#### Stated exercise
Starting at the beginning of the material and continuing through the line that contains "Action: [x=766, y=405]", reproduce every line, requests included, shifting each coordinate in the answers upward by 102. Omit the pictures from your reply.

#### Data extract

____________________

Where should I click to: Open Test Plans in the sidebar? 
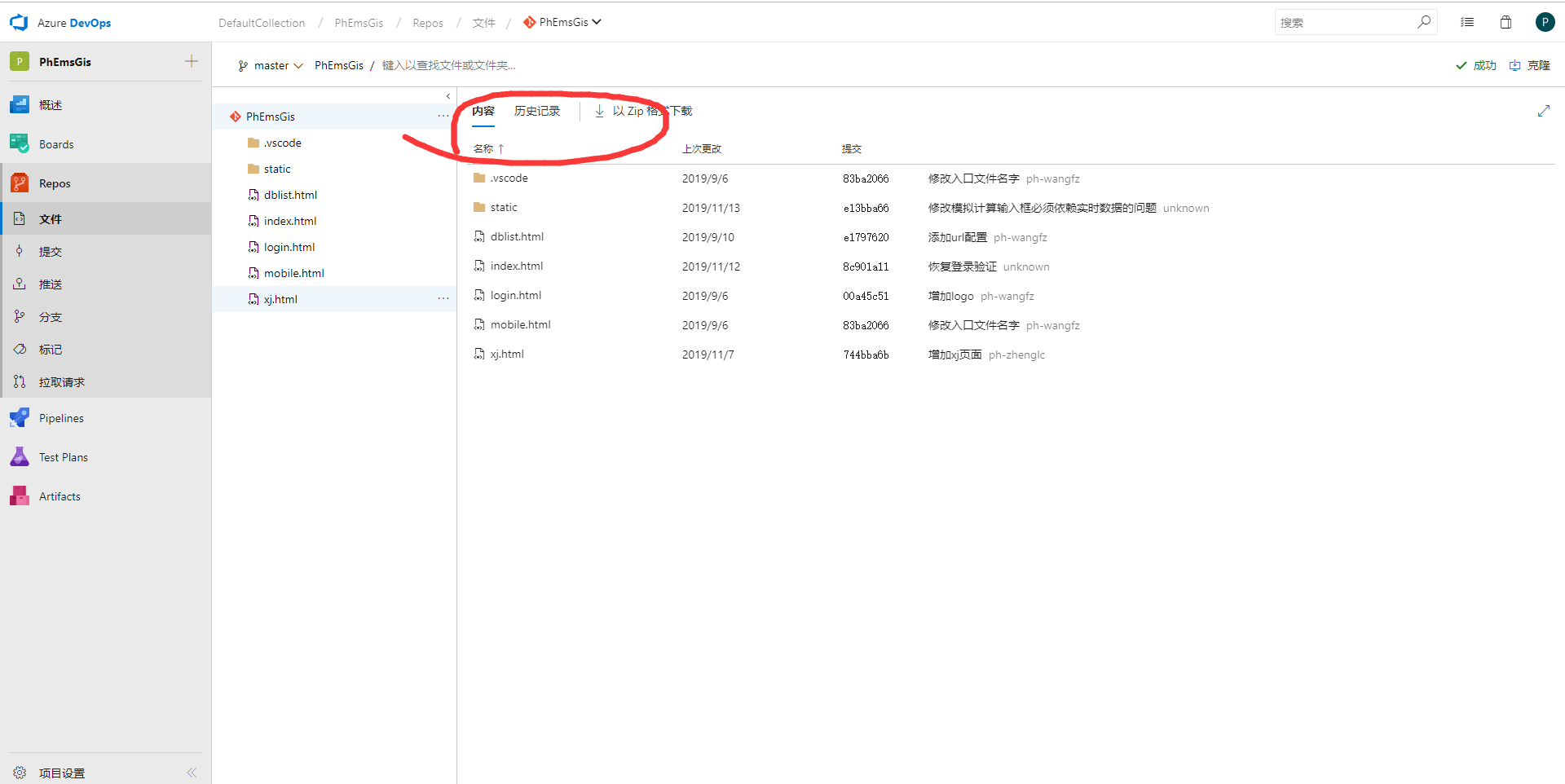[63, 457]
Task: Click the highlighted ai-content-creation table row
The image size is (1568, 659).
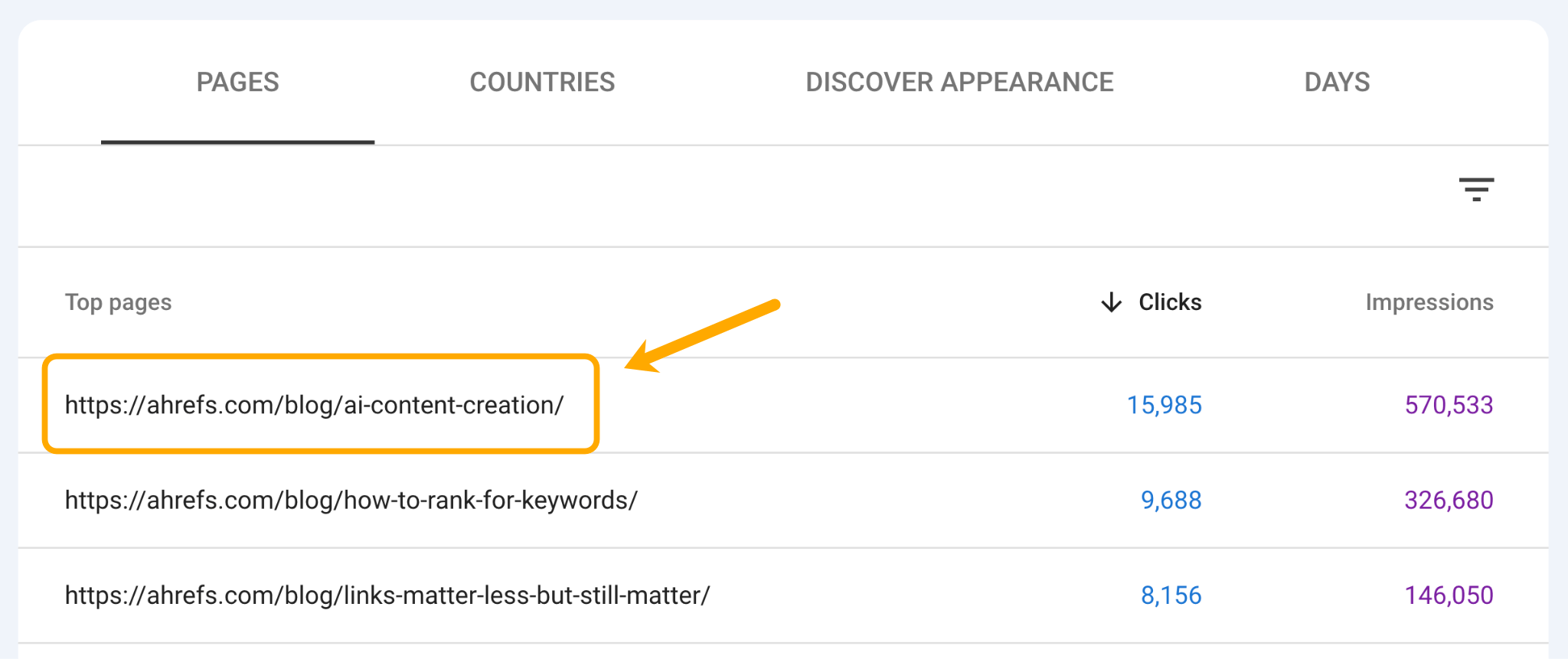Action: [x=766, y=405]
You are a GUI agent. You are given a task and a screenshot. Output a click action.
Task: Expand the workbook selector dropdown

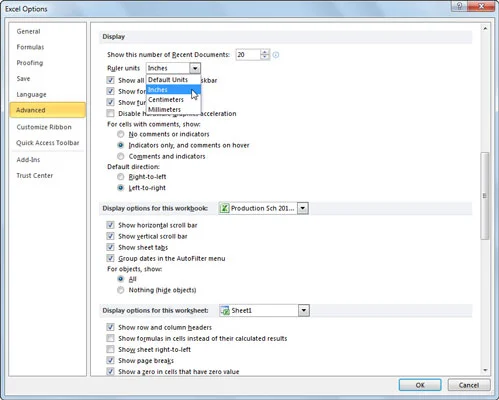point(303,208)
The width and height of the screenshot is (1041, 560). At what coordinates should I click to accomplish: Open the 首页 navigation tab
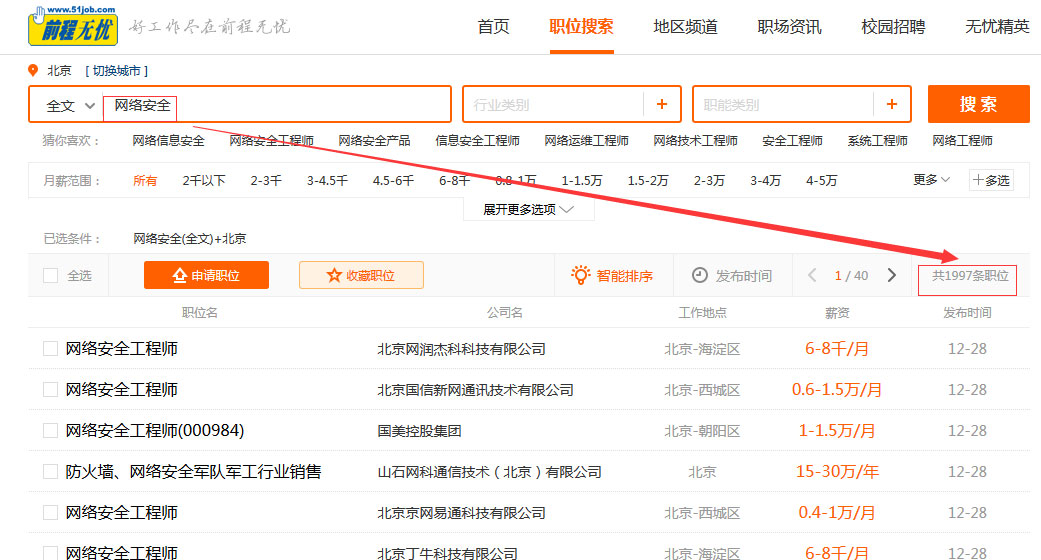point(493,27)
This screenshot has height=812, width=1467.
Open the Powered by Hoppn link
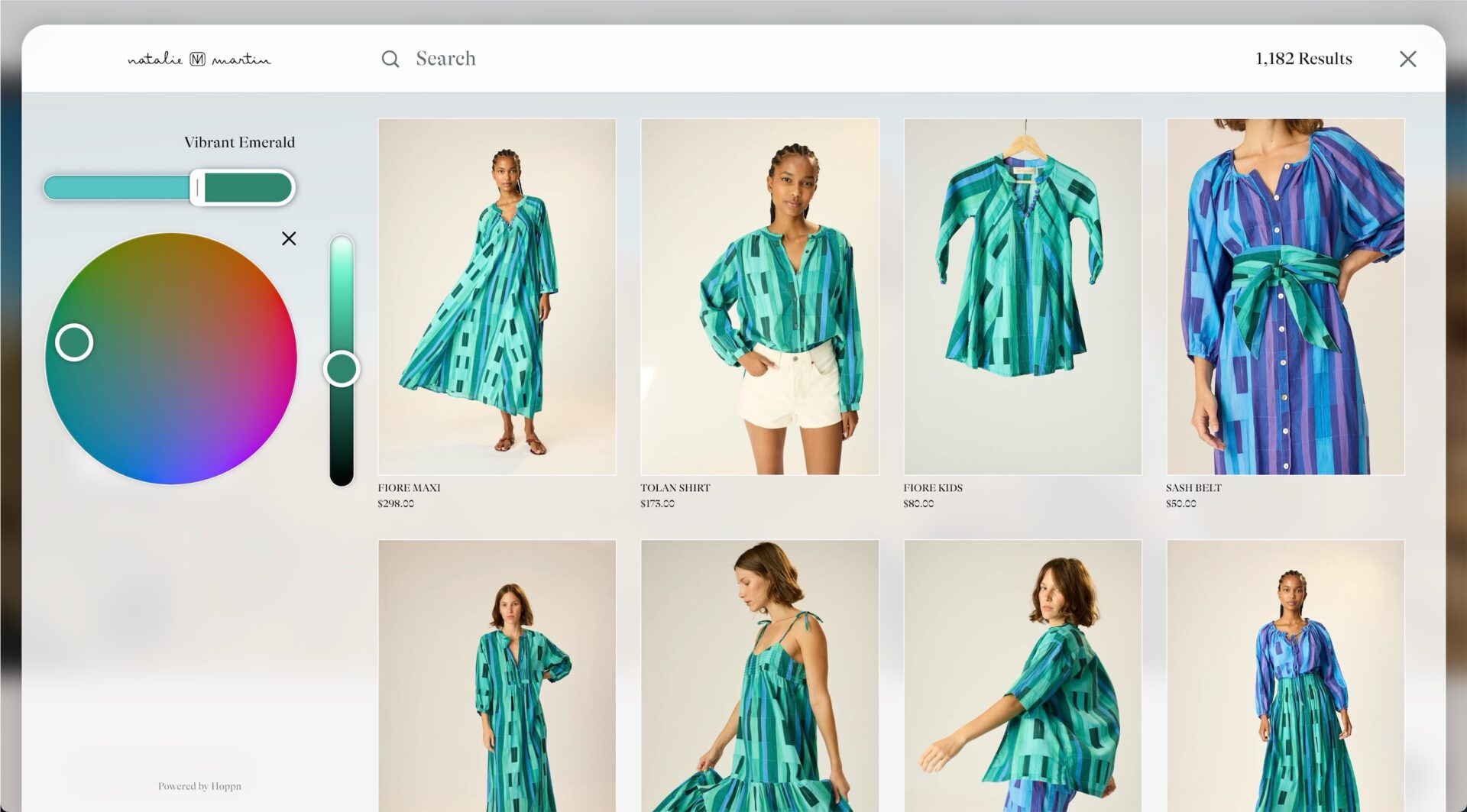click(x=199, y=786)
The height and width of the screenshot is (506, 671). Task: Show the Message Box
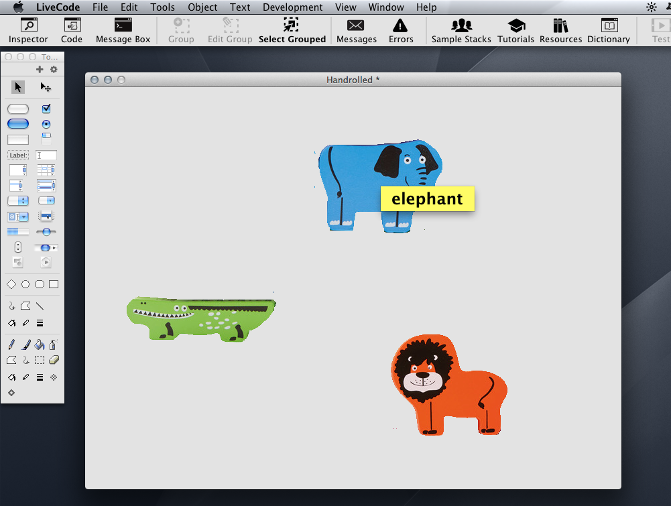(123, 30)
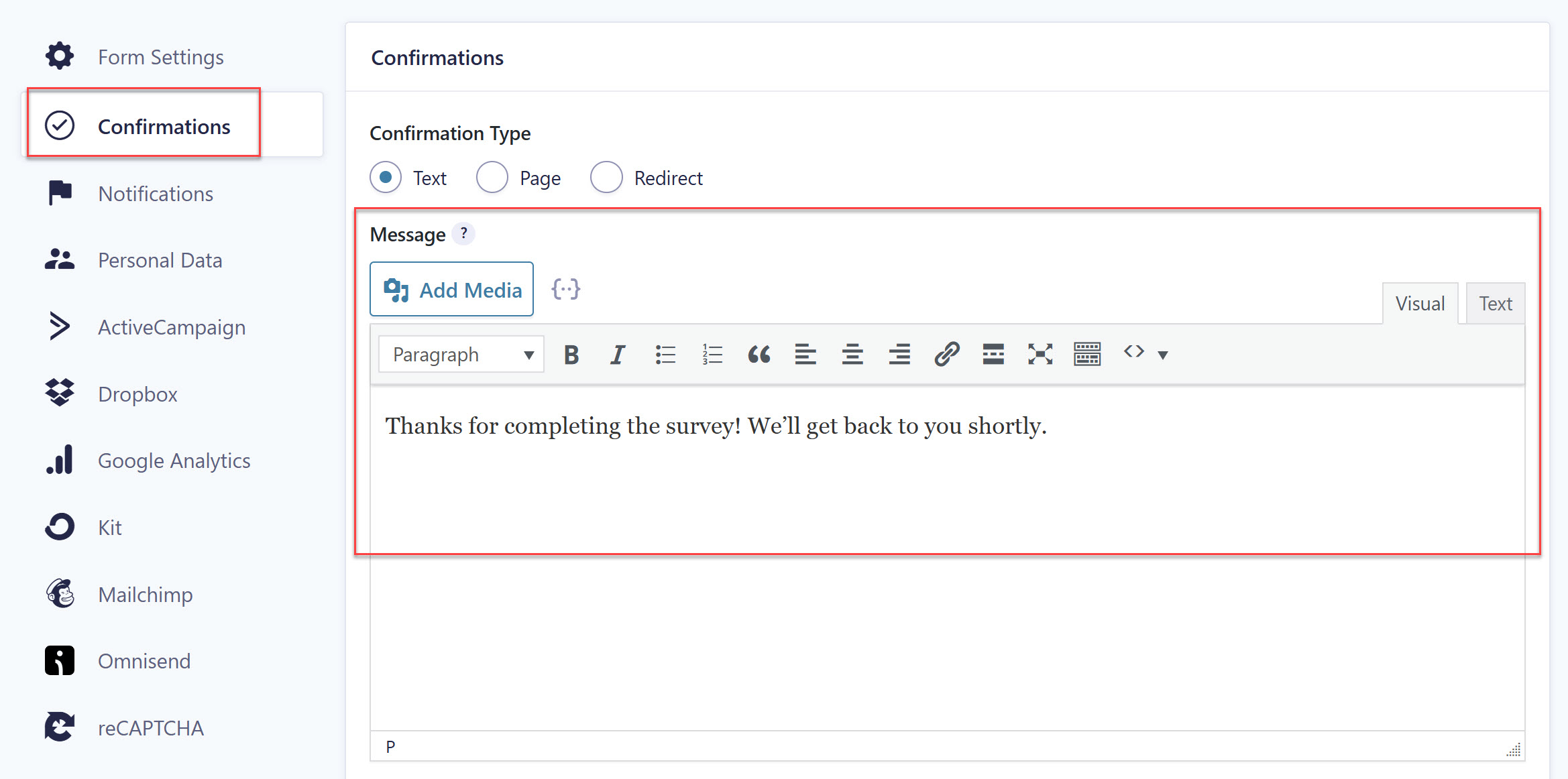This screenshot has width=1568, height=779.
Task: Click the Message help question mark
Action: [x=463, y=234]
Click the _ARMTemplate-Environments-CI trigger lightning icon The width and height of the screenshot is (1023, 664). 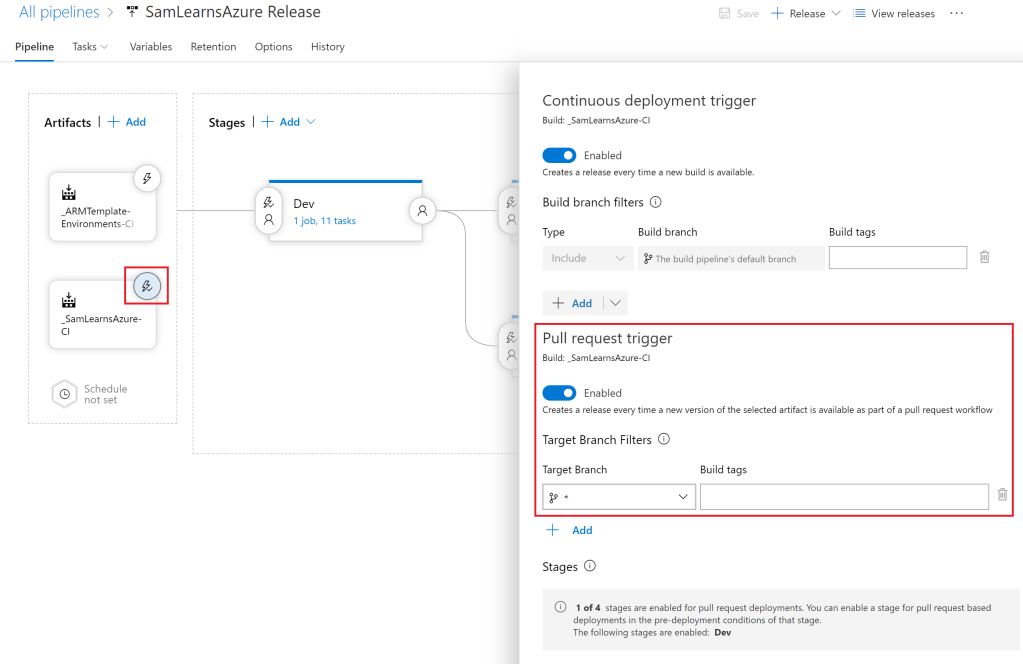click(147, 179)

____________________

#### Exercise solution
Where should I click to: Open Test Plans in the sidebar? 
[165, 559]
Task: Click the highlighted ai-content-creation table row
The image size is (1568, 659).
Action: [x=868, y=507]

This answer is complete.